Task instructions —
From the listing below, pull out all lines with "Woodward" in them.
*** Opening Data for review ***
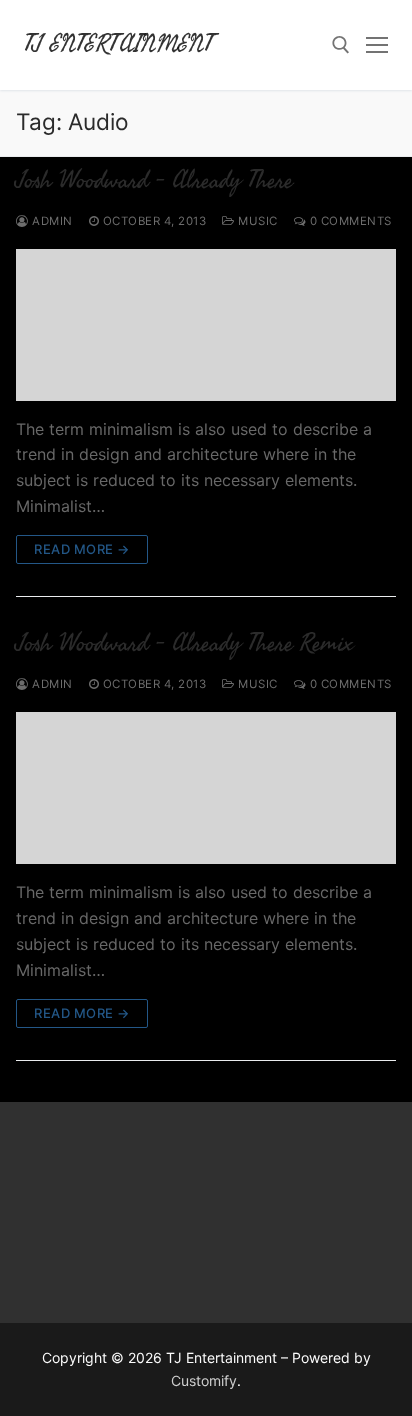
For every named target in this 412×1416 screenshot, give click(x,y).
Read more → (82, 549)
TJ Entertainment (118, 44)
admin (51, 221)
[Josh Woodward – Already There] (206, 325)
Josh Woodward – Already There (154, 180)
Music (256, 221)
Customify (204, 1380)
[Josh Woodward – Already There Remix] (206, 788)
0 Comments (349, 221)
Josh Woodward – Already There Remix (184, 643)
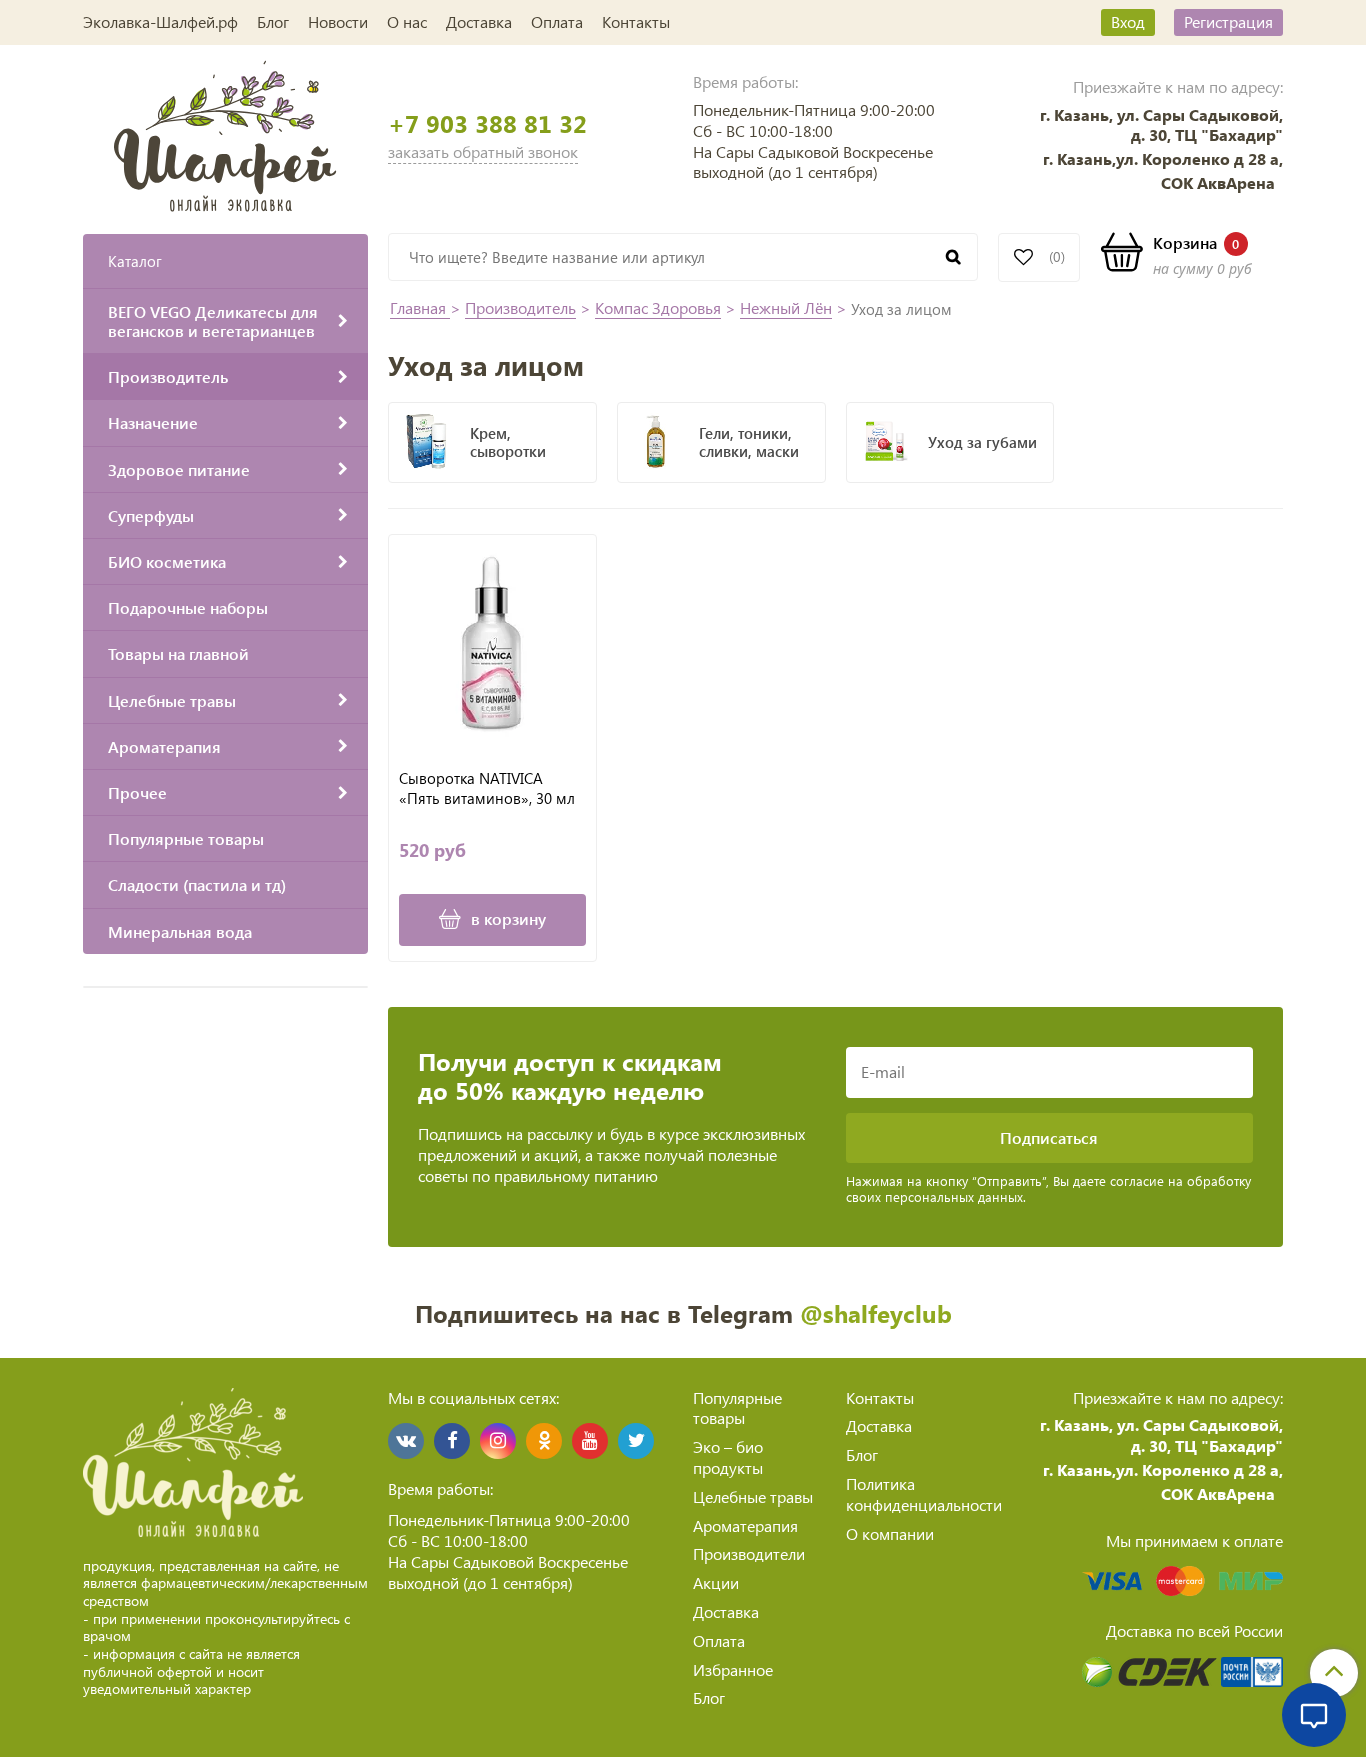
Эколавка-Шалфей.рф (160, 21)
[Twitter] (636, 1441)
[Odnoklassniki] (544, 1441)
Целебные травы (753, 1496)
*** Closing Data for review ***
Exercise output —
[Josh Woodward – Already There] (206, 325)
Josh Woodward – Already There (154, 180)
[Josh Woodward – Already There Remix] (206, 788)
Josh Woodward – Already There Remix (184, 643)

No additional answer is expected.